By Liz Hanna, Australian National University; Kathryn Bowen, Australian National University, and Mark Howden, Australian National University
It’s official, 2016 set another record for being the world’s hottest. Three international agencies have confirmed today that last year was the hottest on record.
NASA reported that 2016 was 0.99℃ hotter than the 20th-century average, while the US National Oceanographic and Atmospheric Administration (NOAA) called it at 0.94℃. NOAA also calculated that global land temperatures were 1.43℃ higher. The UK Met Office, using its own data, also reported that 2016 is one of the two hottest years on record.
The figures vary slightly, depending on the baseline reference period used.
Heat records don’t linger for long any more. 2016 surpassed the 2015 record, which surpassed the 2014 record. Three record hot years in a row sets yet another record in the 137-year history of modern accurate and standardised meteorological observation.
For Australia, the Bureau of Meteorology described 2016 as a “year of extreme events” and the fourth hottest at 0.87℃ above the 1961-1990 average.

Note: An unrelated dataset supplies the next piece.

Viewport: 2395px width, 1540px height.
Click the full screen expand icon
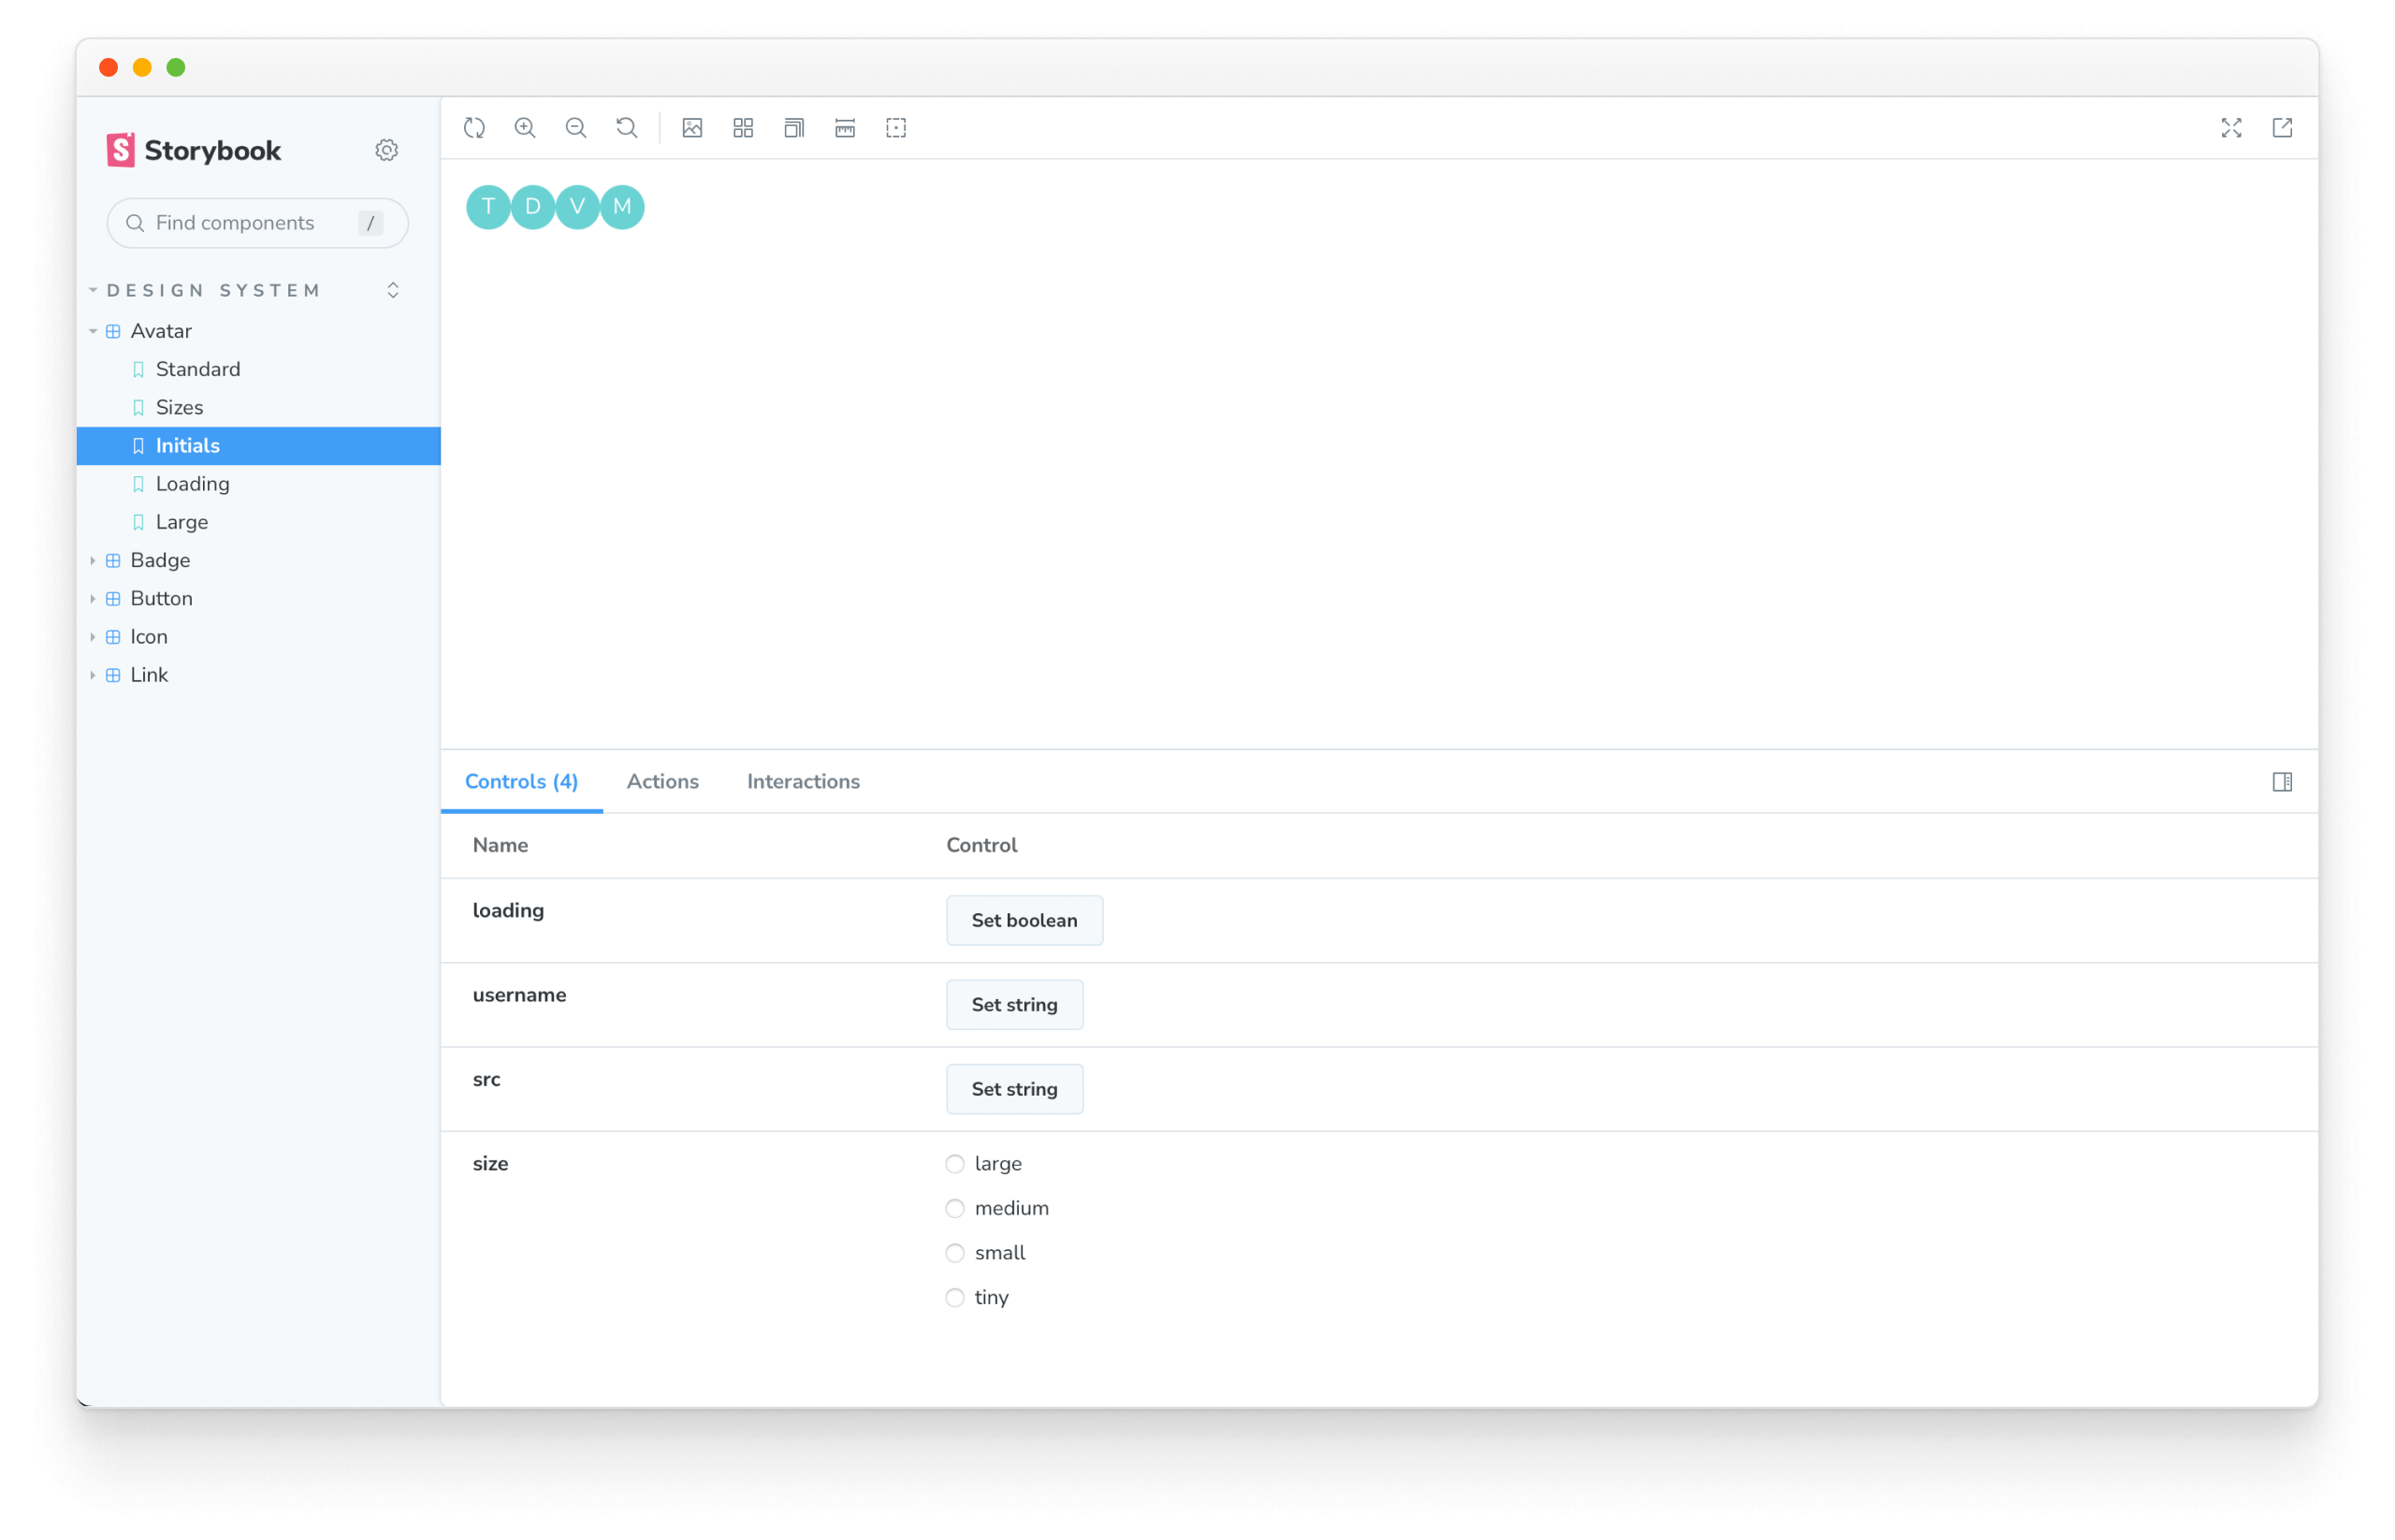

The warming trend is clear.
Australia is already on average 8℃ hotter than the average global land temperature, so further warming means our heat risk is far greater than for other industrialised countries.
This dangerous warming trend sends a dire warning, as average warming delivers many more extreme heat events, as we’re currently seeing in Queensland and New South Wales. These are the killers.